Exercise objective:
An exact reprint of the whole listing is what the answer must contain.

Data:

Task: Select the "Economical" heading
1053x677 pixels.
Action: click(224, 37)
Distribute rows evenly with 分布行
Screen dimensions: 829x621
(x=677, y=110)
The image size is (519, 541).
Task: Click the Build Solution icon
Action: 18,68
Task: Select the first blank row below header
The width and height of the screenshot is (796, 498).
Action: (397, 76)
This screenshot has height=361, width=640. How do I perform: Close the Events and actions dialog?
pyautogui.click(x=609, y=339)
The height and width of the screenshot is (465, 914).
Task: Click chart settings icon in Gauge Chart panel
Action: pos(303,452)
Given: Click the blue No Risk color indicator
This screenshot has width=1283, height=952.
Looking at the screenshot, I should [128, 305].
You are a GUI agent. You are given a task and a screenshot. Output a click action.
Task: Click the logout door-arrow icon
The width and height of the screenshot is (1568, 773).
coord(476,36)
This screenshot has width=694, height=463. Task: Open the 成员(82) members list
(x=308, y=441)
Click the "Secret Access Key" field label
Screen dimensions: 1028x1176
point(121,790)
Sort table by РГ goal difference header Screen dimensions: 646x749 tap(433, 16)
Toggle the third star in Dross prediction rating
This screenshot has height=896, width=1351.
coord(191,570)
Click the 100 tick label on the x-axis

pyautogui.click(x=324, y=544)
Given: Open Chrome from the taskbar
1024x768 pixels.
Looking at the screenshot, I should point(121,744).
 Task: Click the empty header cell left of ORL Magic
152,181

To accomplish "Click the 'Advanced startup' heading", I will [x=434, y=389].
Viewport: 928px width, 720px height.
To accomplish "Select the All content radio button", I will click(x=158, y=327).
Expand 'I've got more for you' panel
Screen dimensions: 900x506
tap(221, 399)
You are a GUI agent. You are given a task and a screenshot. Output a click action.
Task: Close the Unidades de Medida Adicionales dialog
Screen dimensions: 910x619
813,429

Response:
Task: Select the "Economical" heading
1053x677 pixels.
Action: click(224, 37)
Distribute rows evenly with 分布行
Screen dimensions: 829x621
(x=677, y=110)
The image size is (519, 541).
Task: Click the Build Solution icon
Action: 18,68
Task: Select the first blank row below header
The width and height of the screenshot is (796, 498).
Action: (397, 76)
This screenshot has height=361, width=640. How do I perform: Close the Events and actions dialog?
pyautogui.click(x=609, y=339)
The height and width of the screenshot is (465, 914).
Task: Click chart settings icon in Gauge Chart panel
Action: pos(303,452)
Given: Click the blue No Risk color indicator
This screenshot has width=1283, height=952.
Looking at the screenshot, I should [128, 305].
You are a GUI agent. You are given a task and a screenshot. Output a click action.
Task: Click the logout door-arrow icon
The width and height of the screenshot is (1568, 773).
coord(476,36)
This screenshot has width=694, height=463. Task: Open the 成员(82) members list
(x=308, y=441)
Click the "Secret Access Key" field label
Screen dimensions: 1028x1176
point(121,790)
Sort table by РГ goal difference header Screen dimensions: 646x749 tap(433, 16)
Toggle the third star in Dross prediction rating
This screenshot has height=896, width=1351.
coord(191,570)
Click the 100 tick label on the x-axis

pyautogui.click(x=324, y=544)
Given: Open Chrome from the taskbar
1024x768 pixels.
Looking at the screenshot, I should point(121,744).
 Task: Click the empty header cell left of ORL Magic
152,181

To accomplish "Click the 'Advanced startup' heading", I will [x=434, y=389].
Viewport: 928px width, 720px height.
To accomplish "Select the All content radio button", I will click(x=158, y=327).
Expand 'I've got more for you' panel
Screen dimensions: 900x506
tap(221, 399)
You are a GUI agent. You are given a task and a screenshot. Output a click action.
Task: Close the Unidades de Medida Adicionales dialog
Screen dimensions: 910x619
813,429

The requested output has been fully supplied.